[Provided records Boundary: Start]

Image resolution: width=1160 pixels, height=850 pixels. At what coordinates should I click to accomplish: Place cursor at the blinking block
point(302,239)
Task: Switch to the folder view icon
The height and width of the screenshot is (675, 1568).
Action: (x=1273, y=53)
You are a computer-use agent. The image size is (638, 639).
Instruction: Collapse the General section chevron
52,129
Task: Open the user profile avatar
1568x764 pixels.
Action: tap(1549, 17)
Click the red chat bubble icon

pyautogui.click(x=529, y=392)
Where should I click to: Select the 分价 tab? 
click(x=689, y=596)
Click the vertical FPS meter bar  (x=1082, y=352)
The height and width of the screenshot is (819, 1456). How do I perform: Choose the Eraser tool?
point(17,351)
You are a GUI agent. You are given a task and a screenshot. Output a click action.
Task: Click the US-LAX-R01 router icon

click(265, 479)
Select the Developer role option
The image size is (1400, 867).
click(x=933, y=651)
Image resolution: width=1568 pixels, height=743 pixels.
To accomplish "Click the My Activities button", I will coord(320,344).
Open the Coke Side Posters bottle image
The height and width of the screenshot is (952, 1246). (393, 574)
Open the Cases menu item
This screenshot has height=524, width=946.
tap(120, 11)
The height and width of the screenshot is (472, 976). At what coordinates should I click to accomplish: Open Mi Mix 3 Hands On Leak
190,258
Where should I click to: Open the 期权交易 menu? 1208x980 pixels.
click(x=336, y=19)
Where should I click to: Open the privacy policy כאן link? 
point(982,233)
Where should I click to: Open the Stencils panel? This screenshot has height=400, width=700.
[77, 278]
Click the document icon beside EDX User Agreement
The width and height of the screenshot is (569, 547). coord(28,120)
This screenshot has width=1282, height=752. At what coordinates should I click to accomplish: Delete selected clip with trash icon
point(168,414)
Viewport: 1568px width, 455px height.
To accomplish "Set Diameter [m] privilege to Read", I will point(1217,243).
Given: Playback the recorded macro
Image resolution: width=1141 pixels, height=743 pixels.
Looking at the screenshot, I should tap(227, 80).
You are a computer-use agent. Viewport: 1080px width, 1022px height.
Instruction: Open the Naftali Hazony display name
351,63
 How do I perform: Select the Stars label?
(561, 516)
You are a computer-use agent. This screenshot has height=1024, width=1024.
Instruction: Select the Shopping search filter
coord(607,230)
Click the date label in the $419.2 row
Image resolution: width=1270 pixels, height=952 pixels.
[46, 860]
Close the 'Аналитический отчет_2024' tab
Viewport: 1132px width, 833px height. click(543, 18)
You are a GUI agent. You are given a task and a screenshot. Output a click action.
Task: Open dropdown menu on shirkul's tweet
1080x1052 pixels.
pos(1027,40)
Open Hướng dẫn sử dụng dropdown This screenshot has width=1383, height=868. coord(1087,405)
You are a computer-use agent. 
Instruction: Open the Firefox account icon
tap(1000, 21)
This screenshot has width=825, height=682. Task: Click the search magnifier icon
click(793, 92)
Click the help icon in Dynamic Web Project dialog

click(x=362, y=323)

[Provided records Boundary: End]

Requirement: Please reproduce the records above in their entirety, exactly as given.

Answer section:
Image resolution: width=1160 pixels, height=850 pixels. At what coordinates should I click to accomplish: Place cursor at the blinking block
point(302,239)
Task: Switch to the folder view icon
The height and width of the screenshot is (675, 1568).
Action: (x=1273, y=53)
You are a computer-use agent. The image size is (638, 639).
Instruction: Collapse the General section chevron
52,129
Task: Open the user profile avatar
1568x764 pixels.
Action: tap(1549, 17)
Click the red chat bubble icon

pyautogui.click(x=529, y=392)
Where should I click to: Select the 分价 tab? 
click(x=689, y=596)
Click the vertical FPS meter bar  (x=1082, y=352)
The height and width of the screenshot is (819, 1456). How do I perform: Choose the Eraser tool?
point(17,351)
You are a GUI agent. You are given a task and a screenshot. Output a click action.
Task: Click the US-LAX-R01 router icon

click(265, 479)
Select the Developer role option
The image size is (1400, 867).
click(x=933, y=651)
Image resolution: width=1568 pixels, height=743 pixels.
To accomplish "Click the My Activities button", I will coord(320,344).
Open the Coke Side Posters bottle image
The height and width of the screenshot is (952, 1246). (393, 574)
Open the Cases menu item
This screenshot has height=524, width=946.
tap(120, 11)
The height and width of the screenshot is (472, 976). At what coordinates should I click to accomplish: Open Mi Mix 3 Hands On Leak
190,258
Where should I click to: Open the 期权交易 menu? 1208x980 pixels.
click(x=336, y=19)
Where should I click to: Open the privacy policy כאן link? 
point(982,233)
Where should I click to: Open the Stencils panel? This screenshot has height=400, width=700.
[77, 278]
Click the document icon beside EDX User Agreement
The width and height of the screenshot is (569, 547). coord(28,120)
This screenshot has width=1282, height=752. At what coordinates should I click to accomplish: Delete selected clip with trash icon
point(168,414)
Viewport: 1568px width, 455px height.
To accomplish "Set Diameter [m] privilege to Read", I will point(1217,243).
Given: Playback the recorded macro
Image resolution: width=1141 pixels, height=743 pixels.
Looking at the screenshot, I should tap(227, 80).
You are a computer-use agent. Viewport: 1080px width, 1022px height.
Instruction: Open the Naftali Hazony display name
351,63
 How do I perform: Select the Stars label?
(561, 516)
You are a computer-use agent. This screenshot has height=1024, width=1024.
Instruction: Select the Shopping search filter
coord(607,230)
Click the date label in the $419.2 row
Image resolution: width=1270 pixels, height=952 pixels.
[46, 860]
Close the 'Аналитический отчет_2024' tab
Viewport: 1132px width, 833px height. click(543, 18)
You are a GUI agent. You are given a task and a screenshot. Output a click action.
Task: Open dropdown menu on shirkul's tweet
1080x1052 pixels.
pos(1027,40)
Open Hướng dẫn sử dụng dropdown This screenshot has width=1383, height=868. coord(1087,405)
You are a computer-use agent. 
Instruction: Open the Firefox account icon
tap(1000, 21)
This screenshot has width=825, height=682. Task: Click the search magnifier icon
click(793, 92)
Click the help icon in Dynamic Web Project dialog

click(x=362, y=323)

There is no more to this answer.